On 11/2/07, Sterling Clover <s.clover@gmail.com> wrote:
As I understand it, the question is what you want to measure for.
gzip is actually pretty good at, precisely because it removes
boilerplate, reducing programs to something approximating their
complexity. So a higher gzipped size means, at some level, a more
complicated algorithm (in the case, maybe, of lower level languages,
because there's complexity that's not lifted to the compiler). LOC
per language, as I understand it, has been somewhat called into
question as a measure of productivity, but there's still a
correlation between programmers and LOC across languages even if it
wasn't as strong as thought -- on the other hand, bugs per LOC seems
to have been fairly strongly debunked as something constant across
languages.
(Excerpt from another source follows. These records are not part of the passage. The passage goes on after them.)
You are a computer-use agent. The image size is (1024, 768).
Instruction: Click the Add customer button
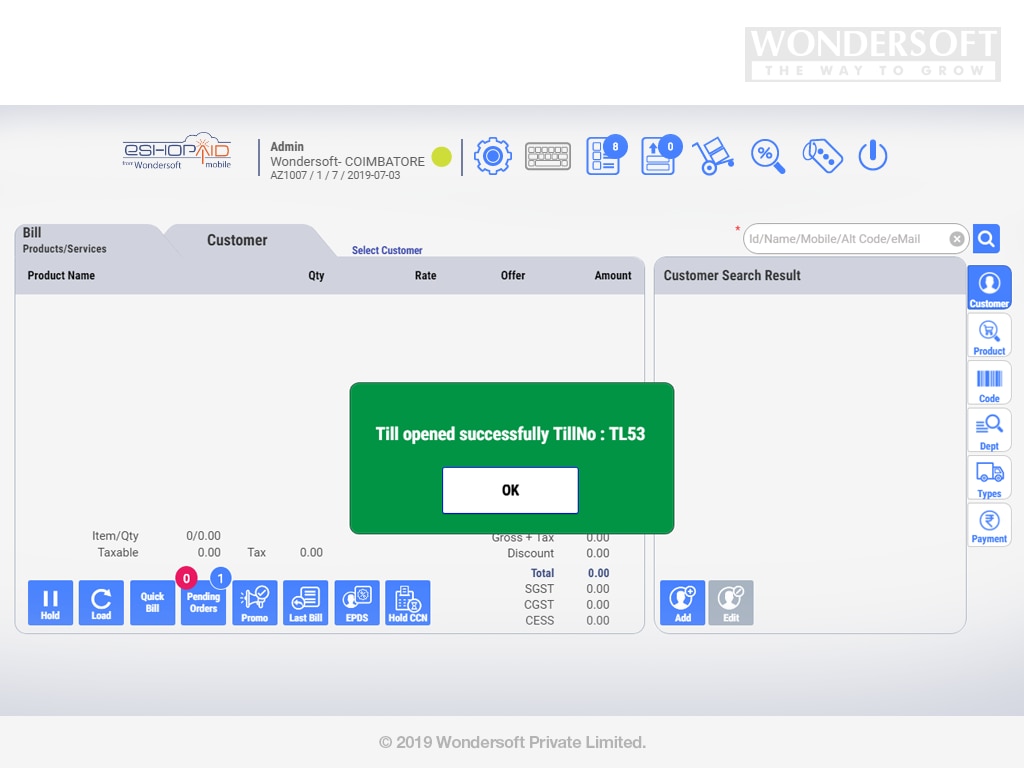click(x=682, y=603)
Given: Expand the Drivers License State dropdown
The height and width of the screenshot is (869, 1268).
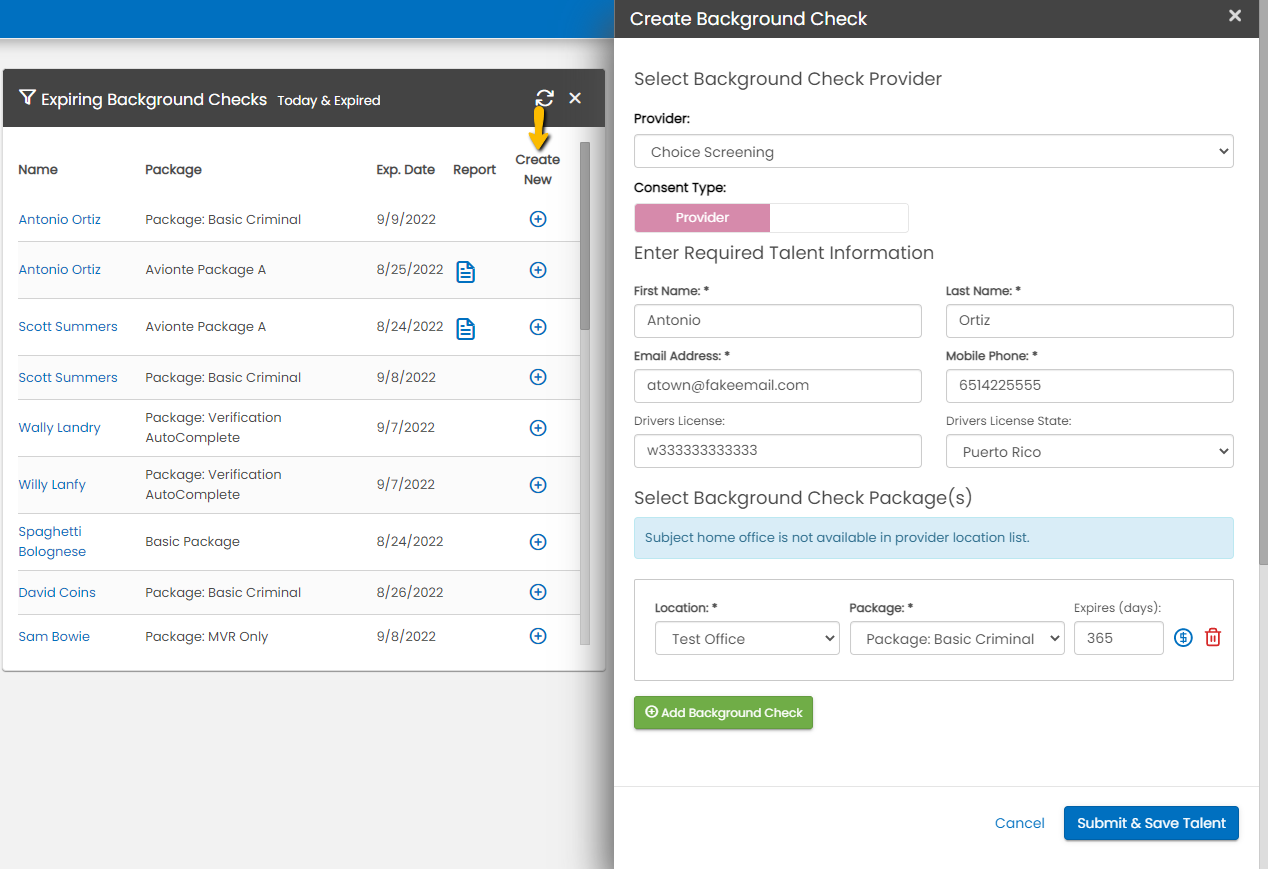Looking at the screenshot, I should coord(1089,452).
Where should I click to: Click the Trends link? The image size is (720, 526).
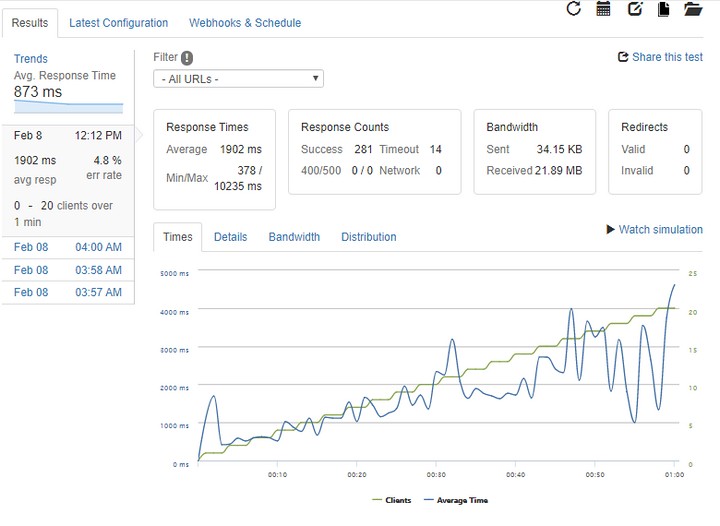(x=31, y=59)
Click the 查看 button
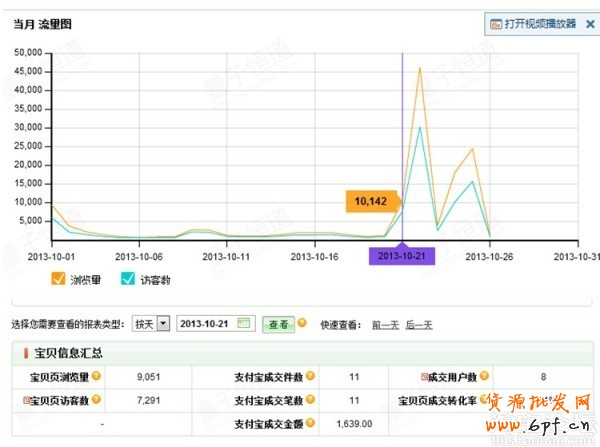 tap(277, 324)
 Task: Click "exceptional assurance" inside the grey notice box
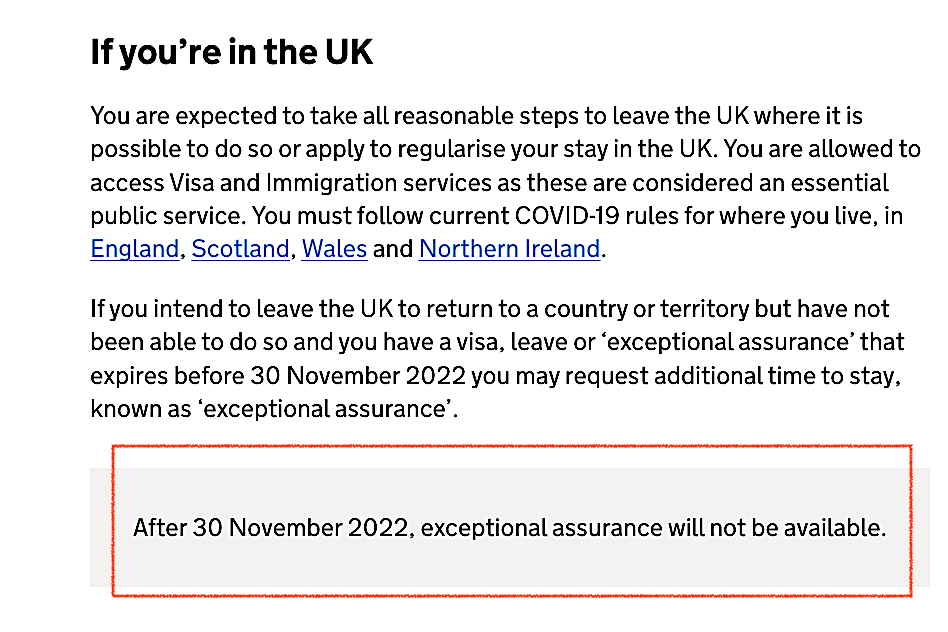click(542, 528)
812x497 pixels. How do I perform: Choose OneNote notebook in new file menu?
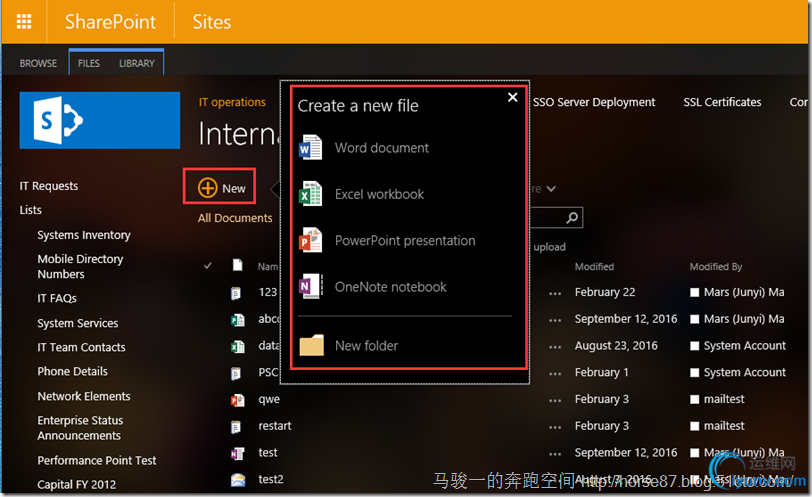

If you want a measure of the language as a language, I
guess LOC/gzipped is a good ratio for how much "noise" it introduces
-- but if you want to measure just pure speed across similar
algorithmic implementations, which, as I understand it, is what the
shootout is all about, then gzipped actually tends to make some sense.

--S
_______________________________________________
Haskell-Cafe mailing list
Haskell-Cafe@haskell.org
http://www.haskell.org/mailman/listinfo/haskell-cafe

Lossless File compression, AKA entropy coding, attempts to maximize the amount of information per bit (or byte) to be as close to the entropy as possible. Basically, gzip is measuring (approximating) the amount of "information" contained in the code.

I think it would be interesting to compare the ratios between raw file size its entropy (we can come up with a precise metric later). This would show us how concise the language and code actually is.

--ryan